In such a climate, it seems downright indelicate to recall that the Government is still spending more than it raises, shelling out more in interest on its debt than on the entire schools budget.
Facing a clamour for handouts, the new minority government got its climbdowns in early. Every 2017 Tory manifesto commitment that would have reduced spending – ending winter fuel payments and the pensions triple lock, for example – was dropped. Every measure that would increase it – HS2, defence, mental health, foreign aid – was retained.
Now you might argue that public spending is popular – which it is, in isolation, divorced from its consequences. You might argue that it is better to have a centrist government than a Corbyn-led one. You might argue that blowing away a bit more of our kids’ cash now is preferable to subjecting them to Ingsoc. But that isn’t the choice we face. As Liz Truss, the Chief Secretary, argues, Centre-Right parties don’t get re-elected unless they deliver high growth and low taxes.

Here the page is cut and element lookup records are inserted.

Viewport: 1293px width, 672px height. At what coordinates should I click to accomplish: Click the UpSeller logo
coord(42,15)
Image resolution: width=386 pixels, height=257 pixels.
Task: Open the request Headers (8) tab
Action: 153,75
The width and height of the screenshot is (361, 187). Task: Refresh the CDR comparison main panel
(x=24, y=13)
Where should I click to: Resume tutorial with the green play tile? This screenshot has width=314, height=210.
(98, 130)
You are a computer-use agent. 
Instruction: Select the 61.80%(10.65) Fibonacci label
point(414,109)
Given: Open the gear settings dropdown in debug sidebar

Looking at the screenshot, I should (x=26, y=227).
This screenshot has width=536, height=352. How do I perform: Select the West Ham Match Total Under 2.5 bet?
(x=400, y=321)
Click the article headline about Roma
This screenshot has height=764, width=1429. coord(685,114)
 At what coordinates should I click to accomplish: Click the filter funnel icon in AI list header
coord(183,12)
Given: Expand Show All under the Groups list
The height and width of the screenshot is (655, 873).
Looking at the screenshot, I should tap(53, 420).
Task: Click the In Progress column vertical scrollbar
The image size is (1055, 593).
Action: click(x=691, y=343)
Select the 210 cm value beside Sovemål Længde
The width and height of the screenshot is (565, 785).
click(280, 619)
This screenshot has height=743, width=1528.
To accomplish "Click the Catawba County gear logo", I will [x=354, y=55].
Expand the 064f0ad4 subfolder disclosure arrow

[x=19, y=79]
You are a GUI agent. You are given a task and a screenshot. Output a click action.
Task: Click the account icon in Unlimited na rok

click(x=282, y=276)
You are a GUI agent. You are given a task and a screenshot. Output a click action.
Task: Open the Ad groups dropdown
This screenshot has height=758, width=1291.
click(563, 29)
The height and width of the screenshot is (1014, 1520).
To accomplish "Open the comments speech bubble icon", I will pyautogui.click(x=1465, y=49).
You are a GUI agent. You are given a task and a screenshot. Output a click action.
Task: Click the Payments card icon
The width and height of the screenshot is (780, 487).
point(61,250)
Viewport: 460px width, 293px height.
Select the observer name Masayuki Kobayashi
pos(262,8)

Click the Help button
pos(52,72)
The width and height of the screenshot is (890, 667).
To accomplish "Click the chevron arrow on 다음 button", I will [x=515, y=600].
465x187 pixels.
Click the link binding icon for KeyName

Obviously if you ask people whether they want an extra £20 billion for the NHS, they will say yes. You’d get much the same reception whether you offered £20 million or £20 trillion. Yet a stubborn fact remains: arbitrary budget increases handed out for capricious reasons – in this case as a “seventieth birthday present” – are rarely effective. You might increase the NHS budget because you were modernising particular aspects of provision, and these reforms carried a price-tag. Alternatively, you might allow the budget to drift up as the economy grows, which is effectively what has been happening over the past 70 years. But if you suddenly and randomly firehose money at any organisation, much of it will sluice away uselessly.
There’s a deal of ruin in a nation, as Adam Smith observed. Britain has enjoyed a generation of strong growth, interrupted only by the credit crunch a decade ago. That growth will cushion us against a degree of government meddling, a measure of fiscal incontinence, even an industrial strategy. The figures remain positive: manufacturing, exports, the stock exchange and employment are all rising.
Yet these figures can lull ministers into thinking that prosperity is our natural condition. It isn’t. It exists because, relative to other countries, we have been good at protecting property rights, encouraging enterprise and limiting the power of the state.
Plenty of Tories, including many who voted Remain, understand that a post-EU Britain must, before anything, be competitive. Oliver Letwin is working on a list of regulations that can be scrapped immediately after Brexit. Matt Hancock has facilitated an almost unbelievable expansion of the tech sector. Sajid Javid wants an immigration system that allows us to recruit global talent. Michael Gove is working on replacing the calamitous Common Agricultural Policy. Yet, overall, the direction of travel is towards a bigger and more intrusive state.
Yesterday, the EU Withdrawal Bill received Royal Assent. The fact of our departure is no longer in doubt, only the terms. In March, we shall stride out of the EU. Are we then going to mope about on its doorstep, copying the corporatism and dirigisme that we have just left behind us? Is that really all we are fit for?